Storage Locations & Lots

Where inventory is physically stored and how batch-level traceability is maintained.


Storage locations define where inventory is physically stored, and lots provide batch-level traceability for materials and products.

Storage locations

Storage locations use a hierarchical structure:

  • Warehouse: the top-level facility
  • Shelf: a section within a warehouse
  • Bin: a specific position within a shelf

Each location has:

  • Name: a descriptive label
  • Type: warehouse, shelf, or bin
  • Address: the physical address (for warehouses)
  • Parent / children: the hierarchical relationship (a bin belongs to a shelf, a shelf belongs to a warehouse)

This hierarchy lets you track inventory at any level of granularity: from "it's somewhere in Warehouse A" to "it's in Bin 3 on Shelf 12 in Warehouse A."

Lots

A lot provides batch-level traceability for materials and products. Each lot has:

  • Lot number: a unique identifier within the account and item
  • Item: the material, part, or product this lot tracks
  • Manufactured at: when the lot was produced
  • Expires at: when the lot expires (for shelf-life tracking)
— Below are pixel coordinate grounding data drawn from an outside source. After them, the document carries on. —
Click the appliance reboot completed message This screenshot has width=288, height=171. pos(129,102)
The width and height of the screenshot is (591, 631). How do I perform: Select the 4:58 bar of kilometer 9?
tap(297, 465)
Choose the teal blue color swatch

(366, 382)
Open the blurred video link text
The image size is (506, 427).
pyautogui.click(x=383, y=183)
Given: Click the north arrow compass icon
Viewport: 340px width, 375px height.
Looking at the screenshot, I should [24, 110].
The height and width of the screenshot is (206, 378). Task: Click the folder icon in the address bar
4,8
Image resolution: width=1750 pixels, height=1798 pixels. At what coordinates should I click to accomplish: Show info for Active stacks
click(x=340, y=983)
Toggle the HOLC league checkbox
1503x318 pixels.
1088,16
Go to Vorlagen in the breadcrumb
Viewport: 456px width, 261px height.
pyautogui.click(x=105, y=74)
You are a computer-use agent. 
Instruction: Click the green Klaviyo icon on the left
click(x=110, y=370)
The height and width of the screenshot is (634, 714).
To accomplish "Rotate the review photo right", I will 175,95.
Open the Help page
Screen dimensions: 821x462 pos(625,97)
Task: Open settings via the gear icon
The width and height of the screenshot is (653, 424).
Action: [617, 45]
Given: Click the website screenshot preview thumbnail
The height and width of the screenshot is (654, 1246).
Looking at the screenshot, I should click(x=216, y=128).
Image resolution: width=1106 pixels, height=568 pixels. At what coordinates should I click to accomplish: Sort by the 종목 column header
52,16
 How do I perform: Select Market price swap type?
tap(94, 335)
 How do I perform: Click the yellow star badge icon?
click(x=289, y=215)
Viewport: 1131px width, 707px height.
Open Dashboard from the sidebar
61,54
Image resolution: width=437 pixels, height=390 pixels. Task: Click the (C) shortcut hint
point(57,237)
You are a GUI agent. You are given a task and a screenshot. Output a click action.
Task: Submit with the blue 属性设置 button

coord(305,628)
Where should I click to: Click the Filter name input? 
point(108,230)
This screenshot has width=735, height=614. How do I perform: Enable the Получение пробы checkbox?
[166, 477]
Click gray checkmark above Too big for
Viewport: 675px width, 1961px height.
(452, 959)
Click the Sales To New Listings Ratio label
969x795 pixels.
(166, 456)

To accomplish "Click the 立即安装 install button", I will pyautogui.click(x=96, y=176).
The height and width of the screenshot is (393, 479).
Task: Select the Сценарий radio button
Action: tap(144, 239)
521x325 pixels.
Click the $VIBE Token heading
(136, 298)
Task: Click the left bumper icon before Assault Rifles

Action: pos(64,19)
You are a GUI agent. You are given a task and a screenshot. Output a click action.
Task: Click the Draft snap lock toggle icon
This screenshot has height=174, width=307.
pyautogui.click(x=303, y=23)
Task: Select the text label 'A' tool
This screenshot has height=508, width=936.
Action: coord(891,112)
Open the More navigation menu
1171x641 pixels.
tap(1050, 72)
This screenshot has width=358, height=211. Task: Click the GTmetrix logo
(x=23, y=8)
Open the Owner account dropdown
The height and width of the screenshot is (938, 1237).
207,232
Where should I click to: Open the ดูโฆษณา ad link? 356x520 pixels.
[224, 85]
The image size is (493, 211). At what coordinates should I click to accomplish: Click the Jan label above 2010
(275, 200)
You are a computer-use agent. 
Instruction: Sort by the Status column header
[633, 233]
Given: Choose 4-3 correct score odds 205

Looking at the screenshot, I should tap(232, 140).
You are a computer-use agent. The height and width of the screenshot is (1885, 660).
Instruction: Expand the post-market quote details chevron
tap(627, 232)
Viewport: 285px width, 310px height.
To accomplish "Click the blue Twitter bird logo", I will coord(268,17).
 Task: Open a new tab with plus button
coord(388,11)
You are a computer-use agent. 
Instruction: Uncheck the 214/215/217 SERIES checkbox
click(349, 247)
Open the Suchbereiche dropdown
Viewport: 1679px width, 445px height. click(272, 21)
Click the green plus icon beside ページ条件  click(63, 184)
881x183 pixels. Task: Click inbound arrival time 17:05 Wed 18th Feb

Lots are unique per combination of account, item, and lot number: you can't have two lots with the same number for the same item.

Lot tracking

Lots are assigned at two key points:

  • During stocking: when materials arrive from a delivery, lot numbers are assigned as part of the stocking data
  • During inventory corrections: lots can be specified when performing reconciliation adjustments

Expiration tracking

Lots with expiration dates enable shelf-life management. You can see which lots are approaching expiration and prioritize them for consumption (first-expiry, first-out).